** Reading passage follows **

City of Joy
- Author: Dominique Lapierre
- Original title: La cité de la joie
- Translator: Kathryn Spink
- Language: French
- Publisher: Arrow
- Publication date: 1985
- Publication place: France
- Published in English: 1985
- Pages: 544
- ISBN: 0-09-914091-8

= City of Joy =

1985 novel by Dominique Lapierre

City of Joy (La Cité de la joie) is a 1985 novel by Dominique Lapierre. It was adapted as a film by Roland Joffé in 1992. Calcutta is nicknamed "the City of Joy" after this novel, although the slum was based on an area in its twin city of Howrah.

==Plot==
The story revolves around the trials and tribulations of a young Polish priest, Father Stephan Kovalski (a French priest named Paul Lambert in the original French version), the hardships endured by a rickshaw puller, Hasari Pal in Calcutta (Kolkata), India, and in the second half of the book, also the experiences of a young American doctor, Max Loeb.

Father Stephan joins a religious order whose vows put them in the most hellish places on earth. He chooses not only to serve the poorest of the poor in Calcutta but also to live with them; starve with them; and, if God wills it, die with them. In the journey of Kovalski's acceptance as the Big Brother for the slum dwellers, he encounters moments of everyday miracles in the midst of appalling poverty and ignorance. The slum dwellers are ignored and exploited by wider society and the authorities of power but are not without their own prejudices. That becomes evident by their attitude towards the lepers and the continuation of the caste system.

The story also explores how the peasant farmer Hasari Pal arrives in Calcutta with his family after a drought wipes out the farming village where his family has lived for generations.

** End of Reading passage **

Exercise description. Reproduce the City of Joy text above in full, with nothing changed.

** Data extract follows **

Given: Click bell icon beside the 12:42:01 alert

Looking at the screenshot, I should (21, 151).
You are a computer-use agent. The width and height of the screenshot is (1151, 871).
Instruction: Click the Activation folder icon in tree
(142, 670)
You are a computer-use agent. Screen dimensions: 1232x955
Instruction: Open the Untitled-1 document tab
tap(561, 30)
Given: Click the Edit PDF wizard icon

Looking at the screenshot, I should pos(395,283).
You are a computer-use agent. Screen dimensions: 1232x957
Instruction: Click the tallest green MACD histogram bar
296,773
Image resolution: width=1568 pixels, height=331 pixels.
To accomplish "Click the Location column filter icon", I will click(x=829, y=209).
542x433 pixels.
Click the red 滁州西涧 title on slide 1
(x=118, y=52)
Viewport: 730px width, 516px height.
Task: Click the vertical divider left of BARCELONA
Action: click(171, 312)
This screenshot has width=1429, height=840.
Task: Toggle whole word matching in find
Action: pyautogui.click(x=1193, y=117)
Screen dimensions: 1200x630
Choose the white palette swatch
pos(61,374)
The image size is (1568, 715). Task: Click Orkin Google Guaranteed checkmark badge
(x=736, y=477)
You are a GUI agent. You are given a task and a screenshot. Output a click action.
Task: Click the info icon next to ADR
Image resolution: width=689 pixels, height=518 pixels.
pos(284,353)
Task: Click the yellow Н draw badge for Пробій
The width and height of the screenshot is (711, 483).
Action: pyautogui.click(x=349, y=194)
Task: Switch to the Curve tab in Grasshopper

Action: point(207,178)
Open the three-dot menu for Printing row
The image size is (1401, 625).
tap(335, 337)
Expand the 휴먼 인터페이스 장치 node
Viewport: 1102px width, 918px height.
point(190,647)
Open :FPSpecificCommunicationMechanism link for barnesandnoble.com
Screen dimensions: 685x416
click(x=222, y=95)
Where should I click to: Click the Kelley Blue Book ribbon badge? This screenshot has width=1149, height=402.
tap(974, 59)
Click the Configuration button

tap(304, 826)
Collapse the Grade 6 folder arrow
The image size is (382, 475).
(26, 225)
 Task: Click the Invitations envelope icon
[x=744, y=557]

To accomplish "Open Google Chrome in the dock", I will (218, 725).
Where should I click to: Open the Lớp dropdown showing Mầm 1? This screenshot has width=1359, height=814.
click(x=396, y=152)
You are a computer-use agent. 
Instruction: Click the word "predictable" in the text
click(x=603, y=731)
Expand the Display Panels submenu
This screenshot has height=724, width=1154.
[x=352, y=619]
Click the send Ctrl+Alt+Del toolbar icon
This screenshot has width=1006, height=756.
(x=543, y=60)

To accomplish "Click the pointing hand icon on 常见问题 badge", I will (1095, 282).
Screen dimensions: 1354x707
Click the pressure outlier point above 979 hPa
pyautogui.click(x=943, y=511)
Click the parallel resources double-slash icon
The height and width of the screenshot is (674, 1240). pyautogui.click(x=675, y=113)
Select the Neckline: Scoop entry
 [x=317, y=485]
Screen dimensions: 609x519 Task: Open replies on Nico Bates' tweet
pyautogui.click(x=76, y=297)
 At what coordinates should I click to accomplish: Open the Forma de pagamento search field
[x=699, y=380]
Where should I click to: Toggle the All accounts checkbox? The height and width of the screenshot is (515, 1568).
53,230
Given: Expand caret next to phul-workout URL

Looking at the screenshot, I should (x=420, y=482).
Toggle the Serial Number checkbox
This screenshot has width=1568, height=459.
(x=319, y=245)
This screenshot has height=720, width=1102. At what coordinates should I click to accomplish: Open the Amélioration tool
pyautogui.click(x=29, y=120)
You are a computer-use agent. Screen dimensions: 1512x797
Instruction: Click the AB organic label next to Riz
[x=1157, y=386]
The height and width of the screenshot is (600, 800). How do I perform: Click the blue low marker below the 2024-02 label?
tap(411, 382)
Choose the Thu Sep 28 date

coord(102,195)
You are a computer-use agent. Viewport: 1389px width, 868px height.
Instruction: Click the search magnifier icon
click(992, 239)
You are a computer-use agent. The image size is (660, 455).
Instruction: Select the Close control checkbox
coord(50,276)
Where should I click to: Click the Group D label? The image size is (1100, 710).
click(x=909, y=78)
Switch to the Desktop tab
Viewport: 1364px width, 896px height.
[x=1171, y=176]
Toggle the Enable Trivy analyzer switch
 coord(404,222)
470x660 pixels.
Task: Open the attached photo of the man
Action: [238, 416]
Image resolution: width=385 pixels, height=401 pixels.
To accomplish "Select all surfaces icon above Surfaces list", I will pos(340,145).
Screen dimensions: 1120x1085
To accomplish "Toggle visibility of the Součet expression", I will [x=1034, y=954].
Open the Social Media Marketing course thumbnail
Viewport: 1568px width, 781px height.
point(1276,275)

** End of Data extract **

Result for this task.
City of Joy
- Author: Dominique Lapierre
- Original title: La cité de la joie
- Translator: Kathryn Spink
- Language: French
- Publisher: Arrow
- Publication date: 1985
- Publication place: France
- Published in English: 1985
- Pages: 544
- ISBN: 0-09-914091-8

= City of Joy =

1985 novel by Dominique Lapierre

City of Joy (La Cité de la joie) is a 1985 novel by Dominique Lapierre. It was adapted as a film by Roland Joffé in 1992. Calcutta is nicknamed "the City of Joy" after this novel, although the slum was based on an area in its twin city of Howrah.

==Plot==
The story revolves around the trials and tribulations of a young Polish priest, Father Stephan Kovalski (a French priest named Paul Lambert in the original French version), the hardships endured by a rickshaw puller, Hasari Pal in Calcutta (Kolkata), India, and in the second half of the book, also the experiences of a young American doctor, Max Loeb.

Father Stephan joins a religious order whose vows put them in the most hellish places on earth. He chooses not only to serve the poorest of the poor in Calcutta but also to live with them; starve with them; and, if God wills it, die with them. In the journey of Kovalski's acceptance as the Big Brother for the slum dwellers, he encounters moments of everyday miracles in the midst of appalling poverty and ignorance. The slum dwellers are ignored and exploited by wider society and the authorities of power but are not without their own prejudices. That becomes evident by their attitude towards the lepers and the continuation of the caste system.

The story also explores how the peasant farmer Hasari Pal arrives in Calcutta with his family after a drought wipes out the farming village where his family has lived for generations.